Tem um garoto chamado Rafael Gomes (1) que postou no blog dele (2) um texto incrível sobre “A Vida na Praça Roosevelt”, com a qual voltamos ao cartaz no sábado, 21, nos Satyros 1. Leiam o texto que o Rafael escreveu sobre o espetáculo. E vejam. Ou revejam. Beijos
TEATRO
Rafael Gomes
A vida urbana é algo complexo e fascinante. Qual foi o momento da História em que decidimos nos aglomerar obsessivamente, canibalizando-nos para ocuparmos todos o mesmo espaço? Com tanto mundo ainda vazio, qual é o fenômeno que nos faz literalmente empilharmo-nos em prédios, trancarmo-nos em grades? Por que destruímos os espaços vazios preenchendo-os com toda sorte de construção (material)?
E onde fica aquilo que fica de fora? Onde ficamos quando ficamos de fora?
Numa selvagem floresta civilizatória (e civilizada?), qual o espaço, afinal, que nos cabe como indivíduos?
Se nenhum outro, a Praça Roosevelt, no centro de São Paulo. Se não para todos, para a companhia teatral Os Satyros, anjos tortos capazes de nos reposicionar no mundo e de sagrar às margens da vida seu real encanto e pleno humanismo.
A Vida na Praça Roosevelt, da dramaturga alemã Dea Loher, levada à cena pelo diretor Rodolfo García Vázquez, é espetáculo de comprimir a alma, arte redimindo pela dor e pela generosidade.

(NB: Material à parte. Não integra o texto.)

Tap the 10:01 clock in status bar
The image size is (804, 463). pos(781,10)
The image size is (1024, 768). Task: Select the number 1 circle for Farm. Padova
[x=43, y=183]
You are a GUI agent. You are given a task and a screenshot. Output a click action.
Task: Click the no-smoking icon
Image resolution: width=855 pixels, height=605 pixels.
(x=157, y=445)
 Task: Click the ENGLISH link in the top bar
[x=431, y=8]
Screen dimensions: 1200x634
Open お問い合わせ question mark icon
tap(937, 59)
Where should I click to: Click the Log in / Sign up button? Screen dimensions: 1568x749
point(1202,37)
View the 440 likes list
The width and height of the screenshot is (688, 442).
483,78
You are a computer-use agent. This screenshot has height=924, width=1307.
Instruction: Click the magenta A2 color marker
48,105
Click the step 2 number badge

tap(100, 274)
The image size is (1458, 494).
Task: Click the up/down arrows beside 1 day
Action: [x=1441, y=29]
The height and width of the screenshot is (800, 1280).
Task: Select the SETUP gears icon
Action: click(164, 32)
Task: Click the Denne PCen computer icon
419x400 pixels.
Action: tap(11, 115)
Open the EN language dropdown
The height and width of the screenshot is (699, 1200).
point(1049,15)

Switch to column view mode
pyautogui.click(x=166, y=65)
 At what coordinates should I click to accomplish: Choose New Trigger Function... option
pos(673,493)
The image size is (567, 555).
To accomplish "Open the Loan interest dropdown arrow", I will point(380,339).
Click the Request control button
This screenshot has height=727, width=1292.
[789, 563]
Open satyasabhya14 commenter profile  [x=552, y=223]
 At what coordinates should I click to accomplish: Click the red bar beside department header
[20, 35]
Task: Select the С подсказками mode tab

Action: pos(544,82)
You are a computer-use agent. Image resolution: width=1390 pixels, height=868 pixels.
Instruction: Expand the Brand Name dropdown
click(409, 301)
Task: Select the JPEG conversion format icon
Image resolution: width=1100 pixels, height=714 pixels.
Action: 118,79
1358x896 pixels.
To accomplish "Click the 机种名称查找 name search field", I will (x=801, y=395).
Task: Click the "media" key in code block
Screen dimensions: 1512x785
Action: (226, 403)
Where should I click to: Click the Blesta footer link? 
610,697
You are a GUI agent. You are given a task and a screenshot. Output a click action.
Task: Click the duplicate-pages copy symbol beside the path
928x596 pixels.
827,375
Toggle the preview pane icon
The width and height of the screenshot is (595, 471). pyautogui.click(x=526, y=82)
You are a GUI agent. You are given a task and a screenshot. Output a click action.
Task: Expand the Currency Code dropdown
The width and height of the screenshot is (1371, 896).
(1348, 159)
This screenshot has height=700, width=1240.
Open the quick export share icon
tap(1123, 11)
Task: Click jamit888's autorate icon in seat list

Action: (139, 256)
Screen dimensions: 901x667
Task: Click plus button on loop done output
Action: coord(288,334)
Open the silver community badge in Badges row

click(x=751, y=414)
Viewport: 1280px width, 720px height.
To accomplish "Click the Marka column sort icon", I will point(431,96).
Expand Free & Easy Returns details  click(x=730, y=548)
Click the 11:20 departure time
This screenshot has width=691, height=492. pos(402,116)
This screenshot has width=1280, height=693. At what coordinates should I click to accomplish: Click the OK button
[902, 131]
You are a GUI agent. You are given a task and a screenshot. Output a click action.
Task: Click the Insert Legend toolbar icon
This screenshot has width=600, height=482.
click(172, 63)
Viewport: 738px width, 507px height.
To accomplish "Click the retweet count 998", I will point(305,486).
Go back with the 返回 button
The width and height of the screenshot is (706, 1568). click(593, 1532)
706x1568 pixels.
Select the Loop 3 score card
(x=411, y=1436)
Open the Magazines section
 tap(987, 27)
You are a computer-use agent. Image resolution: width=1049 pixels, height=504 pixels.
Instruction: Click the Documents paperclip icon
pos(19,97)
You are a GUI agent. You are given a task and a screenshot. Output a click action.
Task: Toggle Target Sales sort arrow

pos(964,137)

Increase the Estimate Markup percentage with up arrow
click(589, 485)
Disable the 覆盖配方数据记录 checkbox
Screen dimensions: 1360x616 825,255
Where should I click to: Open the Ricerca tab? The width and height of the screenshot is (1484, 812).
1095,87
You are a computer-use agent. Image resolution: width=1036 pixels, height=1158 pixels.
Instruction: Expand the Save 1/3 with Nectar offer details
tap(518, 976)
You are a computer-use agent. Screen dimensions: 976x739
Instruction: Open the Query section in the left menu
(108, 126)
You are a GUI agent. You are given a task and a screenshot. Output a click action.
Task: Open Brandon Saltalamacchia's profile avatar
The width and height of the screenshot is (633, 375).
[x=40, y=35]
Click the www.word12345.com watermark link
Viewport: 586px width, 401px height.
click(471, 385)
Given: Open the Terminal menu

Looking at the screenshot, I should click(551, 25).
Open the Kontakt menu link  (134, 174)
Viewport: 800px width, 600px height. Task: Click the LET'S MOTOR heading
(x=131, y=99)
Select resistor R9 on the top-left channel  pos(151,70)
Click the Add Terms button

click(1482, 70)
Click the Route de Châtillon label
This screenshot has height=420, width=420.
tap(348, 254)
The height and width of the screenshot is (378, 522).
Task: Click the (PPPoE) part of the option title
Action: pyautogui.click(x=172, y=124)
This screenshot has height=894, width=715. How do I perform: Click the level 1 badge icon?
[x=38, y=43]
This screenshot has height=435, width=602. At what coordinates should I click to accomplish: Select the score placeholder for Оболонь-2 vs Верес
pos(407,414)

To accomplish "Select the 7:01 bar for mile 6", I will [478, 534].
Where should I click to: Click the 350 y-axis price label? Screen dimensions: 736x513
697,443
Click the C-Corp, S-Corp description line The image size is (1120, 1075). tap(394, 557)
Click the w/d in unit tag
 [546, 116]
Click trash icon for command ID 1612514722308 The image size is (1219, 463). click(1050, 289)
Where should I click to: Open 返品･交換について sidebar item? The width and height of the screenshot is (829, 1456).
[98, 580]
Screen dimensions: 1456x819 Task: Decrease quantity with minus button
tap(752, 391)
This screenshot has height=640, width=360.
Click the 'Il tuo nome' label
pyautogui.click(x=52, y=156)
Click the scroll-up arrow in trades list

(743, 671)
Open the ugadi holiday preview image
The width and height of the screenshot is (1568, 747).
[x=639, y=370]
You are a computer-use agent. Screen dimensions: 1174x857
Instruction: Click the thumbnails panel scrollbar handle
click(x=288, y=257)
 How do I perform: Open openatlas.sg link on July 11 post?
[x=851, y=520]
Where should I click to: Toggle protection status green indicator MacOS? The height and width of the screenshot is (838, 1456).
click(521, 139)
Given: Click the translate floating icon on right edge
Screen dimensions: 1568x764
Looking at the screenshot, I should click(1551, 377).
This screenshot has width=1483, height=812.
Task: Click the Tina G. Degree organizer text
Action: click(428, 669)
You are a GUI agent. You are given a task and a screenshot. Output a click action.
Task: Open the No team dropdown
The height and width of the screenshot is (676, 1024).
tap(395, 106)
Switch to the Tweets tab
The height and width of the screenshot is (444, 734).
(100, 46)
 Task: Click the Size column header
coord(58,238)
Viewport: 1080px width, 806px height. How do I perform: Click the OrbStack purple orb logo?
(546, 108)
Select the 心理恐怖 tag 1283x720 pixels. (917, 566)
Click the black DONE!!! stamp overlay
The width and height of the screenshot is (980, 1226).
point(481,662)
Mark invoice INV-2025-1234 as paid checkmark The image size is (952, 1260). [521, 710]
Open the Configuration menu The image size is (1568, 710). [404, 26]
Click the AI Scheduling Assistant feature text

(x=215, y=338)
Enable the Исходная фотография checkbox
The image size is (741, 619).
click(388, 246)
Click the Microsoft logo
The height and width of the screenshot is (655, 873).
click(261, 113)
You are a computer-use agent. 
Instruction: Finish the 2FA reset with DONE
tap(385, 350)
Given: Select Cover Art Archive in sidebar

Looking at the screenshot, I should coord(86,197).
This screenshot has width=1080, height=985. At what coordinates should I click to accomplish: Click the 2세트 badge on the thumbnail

Espelho invertido que se ergue defronte o público, a peça coloca “o(s) outro(s)”, esse ser tão perto e tão longe, no seu devido lugar – o lado sombreado de cada um de nós, o complemento, ainda que antitético, de nossos corpos, corações, fraquezas e alegrias. A outra face da lua.
Uma encenação faiscando de energia vital (que é a energia teatral, e vice versa), que vibra como celebração de encontro. Uma obra que é Arte porque tem coragem sem prepotência, ousadia sem gratuidade, garra legítima, sinceridade em riso e pranto.
A direção estimula a estética com marcações, tons, sons, luzes, sentidos e sensações que fazem borbulhar o jogo teatral. O elenco, homogêneo em sua deliciosa pluralidade, faz arder de ética, com muito sentimento, as paredes gastas de um teatro apertado – mas que não precisa ser maior do que é para conter em si o mundo inteiro.
E a sintonia é tal que faz palco virar platéia, angústia virar arte, escuridão virar luz (ainda que de uma lanterna) e margem virar centro (centro do palco, da praça, de São Paulo, centro palpitante e frágil do coração). Enfim, eu virar o outro e, dessa forma, transformar-me mais, apenas e essencialmente em mim mesmo.
E entre jovens e mais jovens, homens, mulheres, transexuais, altos, baixos, magros, gordos, nus e vestidos, todos têm sua particularidade, seu lado mais interessante a mostrar. Mas nesse esconde-esconde escancarado, submersos em uma verdade que transita do naturalismo ao expressionismo sem prejuízos, a dignidade assombrosa de Ângela Barros e Ivam Cabral e o arguto controle dos limites da caricatura que possuem Fabiano Machado e Nora Toledo não podem passar despercebidos. Ah, assim como não se deixa de adorar a estatura épica que atinge, aos poucos, a Aurora de Alberto Guzik.
Você aí que tem medo, que morre de medo dos lobos-maus e Chapeuzinhos e Pinochios e anões e Bambis e Dumbos e Cinderelas e madrastas e Belas-Adormecidas e caçadores e vovozinhas da florestona São Paulo, faça um bem a si mesmo e vá ver como anda a vida na praça Roosevelt, nos Satyros.
É capaz de você sair de lá pelo avesso de você mesmo.